Dataset records:

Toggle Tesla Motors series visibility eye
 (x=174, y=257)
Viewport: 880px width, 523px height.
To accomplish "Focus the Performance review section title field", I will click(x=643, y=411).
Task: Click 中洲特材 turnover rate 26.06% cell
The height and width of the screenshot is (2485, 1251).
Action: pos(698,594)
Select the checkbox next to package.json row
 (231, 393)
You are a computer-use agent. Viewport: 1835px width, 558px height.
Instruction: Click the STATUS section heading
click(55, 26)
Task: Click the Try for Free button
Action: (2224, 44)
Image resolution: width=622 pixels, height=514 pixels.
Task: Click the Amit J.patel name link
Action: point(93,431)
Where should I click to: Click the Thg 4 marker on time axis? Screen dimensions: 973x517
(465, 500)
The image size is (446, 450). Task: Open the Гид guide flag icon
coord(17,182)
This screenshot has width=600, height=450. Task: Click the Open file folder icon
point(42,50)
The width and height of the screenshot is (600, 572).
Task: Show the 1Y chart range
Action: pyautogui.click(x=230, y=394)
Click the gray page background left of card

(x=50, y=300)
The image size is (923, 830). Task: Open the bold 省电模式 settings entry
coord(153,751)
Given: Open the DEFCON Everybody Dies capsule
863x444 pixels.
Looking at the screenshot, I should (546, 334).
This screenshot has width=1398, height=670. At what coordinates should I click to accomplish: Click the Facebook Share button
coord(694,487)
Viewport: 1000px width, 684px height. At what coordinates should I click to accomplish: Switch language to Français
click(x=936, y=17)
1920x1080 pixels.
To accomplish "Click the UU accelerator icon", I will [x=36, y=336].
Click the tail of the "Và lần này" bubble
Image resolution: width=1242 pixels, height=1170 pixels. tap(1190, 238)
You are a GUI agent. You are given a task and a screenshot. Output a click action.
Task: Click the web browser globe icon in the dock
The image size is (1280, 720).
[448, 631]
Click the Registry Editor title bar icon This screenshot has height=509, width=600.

About this task: The listing above should be printed again in full, unchanged.

Solution to this problem:
Toggle Tesla Motors series visibility eye
 (x=174, y=257)
Viewport: 880px width, 523px height.
To accomplish "Focus the Performance review section title field", I will click(x=643, y=411).
Task: Click 中洲特材 turnover rate 26.06% cell
The height and width of the screenshot is (2485, 1251).
Action: pos(698,594)
Select the checkbox next to package.json row
 (231, 393)
You are a computer-use agent. Viewport: 1835px width, 558px height.
Instruction: Click the STATUS section heading
click(55, 26)
Task: Click the Try for Free button
Action: (2224, 44)
Image resolution: width=622 pixels, height=514 pixels.
Task: Click the Amit J.patel name link
Action: point(93,431)
Where should I click to: Click the Thg 4 marker on time axis? Screen dimensions: 973x517
(465, 500)
The image size is (446, 450). Task: Open the Гид guide flag icon
coord(17,182)
This screenshot has width=600, height=450. Task: Click the Open file folder icon
point(42,50)
The width and height of the screenshot is (600, 572).
Task: Show the 1Y chart range
Action: pyautogui.click(x=230, y=394)
Click the gray page background left of card

(x=50, y=300)
The image size is (923, 830). Task: Open the bold 省电模式 settings entry
coord(153,751)
Given: Open the DEFCON Everybody Dies capsule
863x444 pixels.
Looking at the screenshot, I should (546, 334).
This screenshot has width=1398, height=670. At what coordinates should I click to accomplish: Click the Facebook Share button
coord(694,487)
Viewport: 1000px width, 684px height. At what coordinates should I click to accomplish: Switch language to Français
click(x=936, y=17)
1920x1080 pixels.
To accomplish "Click the UU accelerator icon", I will [x=36, y=336].
Click the tail of the "Và lần này" bubble
Image resolution: width=1242 pixels, height=1170 pixels. tap(1190, 238)
You are a GUI agent. You are given a task and a screenshot. Output a click action.
Task: Click the web browser globe icon in the dock
The image size is (1280, 720).
[448, 631]
Click the Registry Editor title bar icon This screenshot has height=509, width=600.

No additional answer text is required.